§ JOB: Put every line of the rows below into a JSON list of strings, one string per line, and leave out any blank lines.

§ LISTED RECORDS:
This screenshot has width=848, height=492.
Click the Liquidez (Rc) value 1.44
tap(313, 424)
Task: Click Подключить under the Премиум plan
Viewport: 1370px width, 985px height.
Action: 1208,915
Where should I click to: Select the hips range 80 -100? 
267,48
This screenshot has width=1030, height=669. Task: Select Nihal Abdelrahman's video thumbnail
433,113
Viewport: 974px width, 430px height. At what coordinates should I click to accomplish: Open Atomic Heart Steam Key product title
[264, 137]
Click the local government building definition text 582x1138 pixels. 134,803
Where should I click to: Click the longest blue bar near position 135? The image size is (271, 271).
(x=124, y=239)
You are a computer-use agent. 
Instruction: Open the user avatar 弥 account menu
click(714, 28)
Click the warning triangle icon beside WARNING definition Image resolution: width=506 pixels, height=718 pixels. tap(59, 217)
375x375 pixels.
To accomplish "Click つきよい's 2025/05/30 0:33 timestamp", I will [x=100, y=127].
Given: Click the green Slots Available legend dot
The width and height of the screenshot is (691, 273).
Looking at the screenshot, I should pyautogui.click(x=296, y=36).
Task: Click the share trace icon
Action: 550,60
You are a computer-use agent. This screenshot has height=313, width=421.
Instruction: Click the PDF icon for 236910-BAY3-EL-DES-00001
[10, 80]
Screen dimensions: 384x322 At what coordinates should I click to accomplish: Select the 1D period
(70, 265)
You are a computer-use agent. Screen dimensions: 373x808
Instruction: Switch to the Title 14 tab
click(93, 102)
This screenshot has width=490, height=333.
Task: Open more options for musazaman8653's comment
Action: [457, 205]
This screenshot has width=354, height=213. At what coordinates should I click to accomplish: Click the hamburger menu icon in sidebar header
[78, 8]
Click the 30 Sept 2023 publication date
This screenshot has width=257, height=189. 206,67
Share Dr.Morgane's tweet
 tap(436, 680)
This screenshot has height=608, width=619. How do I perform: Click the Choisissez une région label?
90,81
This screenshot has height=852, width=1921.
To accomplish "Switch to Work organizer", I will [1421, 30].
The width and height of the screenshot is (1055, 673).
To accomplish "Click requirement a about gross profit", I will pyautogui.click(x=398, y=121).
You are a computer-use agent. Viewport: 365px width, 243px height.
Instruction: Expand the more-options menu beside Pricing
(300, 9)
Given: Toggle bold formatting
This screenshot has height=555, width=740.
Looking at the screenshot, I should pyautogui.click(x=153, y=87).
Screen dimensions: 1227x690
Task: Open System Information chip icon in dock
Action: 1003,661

§ THE OUTPUT:
[
  "This screenshot has width=848, height=492.",
  "Click the Liquidez (Rc) value 1.44",
  "tap(313, 424)",
  "Task: Click Подключить under the Премиум plan",
  "Viewport: 1370px width, 985px height.",
  "Action: 1208,915",
  "Where should I click to: Select the hips range 80 -100? ",
  "267,48",
  "This screenshot has width=1030, height=669. Task: Select Nihal Abdelrahman's video thumbnail",
  "433,113",
  "Viewport: 974px width, 430px height. At what coordinates should I click to accomplish: Open Atomic Heart Steam Key product title",
  "[264, 137]",
  "Click the local government building definition text 582x1138 pixels. 134,803",
  "Where should I click to: Click the longest blue bar near position 135? The image size is (271, 271).",
  "(x=124, y=239)",
  "You are a computer-use agent. ",
  "Instruction: Open the user avatar 弥 account menu",
  "click(714, 28)",
  "Click the warning triangle icon beside WARNING definition Image resolution: width=506 pixels, height=718 pixels. tap(59, 217)",
  "375x375 pixels.",
  "To accomplish \"Click つきよい's 2025/05/30 0:33 timestamp\", I will [x=100, y=127].",
  "Given: Click the green Slots Available legend dot",
  "The width and height of the screenshot is (691, 273).",
  "Looking at the screenshot, I should pyautogui.click(x=296, y=36).",
  "Task: Click the share trace icon",
  "Action: 550,60",
  "You are a computer-use agent. This screenshot has height=313, width=421.",
  "Instruction: Click the PDF icon for 236910-BAY3-EL-DES-00001",
  "[10, 80]",
  "Screen dimensions: 384x322 At what coordinates should I click to accomplish: Select the 1D period",
  "(70, 265)",
  "You are a computer-use agent. Screen dimensions: 373x808",
  "Instruction: Switch to the Title 14 tab",
  "click(93, 102)",
  "This screenshot has width=490, height=333.",
  "Task: Open more options for musazaman8653's comment",
  "Action: [457, 205]",
  "This screenshot has width=354, height=213. At what coordinates should I click to accomplish: Click the hamburger menu icon in sidebar header",
  "[78, 8]",
  "Click the 30 Sept 2023 publication date",
  "This screenshot has width=257, height=189. 206,67",
  "Share Dr.Morgane's tweet",
  " tap(436, 680)",
  "This screenshot has height=608, width=619. How do I perform: Click the Choisissez une région label?",
  "90,81",
  "This screenshot has height=852, width=1921.",
  "To accomplish \"Switch to Work organizer\", I will [1421, 30].",
  "The width and height of the screenshot is (1055, 673).",
  "To accomplish \"Click requirement a about gross profit\", I will pyautogui.click(x=398, y=121).",
  "You are a computer-use agent. Viewport: 365px width, 243px height.",
  "Instruction: Expand the more-options menu beside Pricing",
  "(300, 9)",
  "Given: Toggle bold formatting",
  "This screenshot has height=555, width=740.",
  "Looking at the screenshot, I should pyautogui.click(x=153, y=87).",
  "Screen dimensions: 1227x690",
  "Task: Open System Information chip icon in dock",
  "Action: 1003,661"
]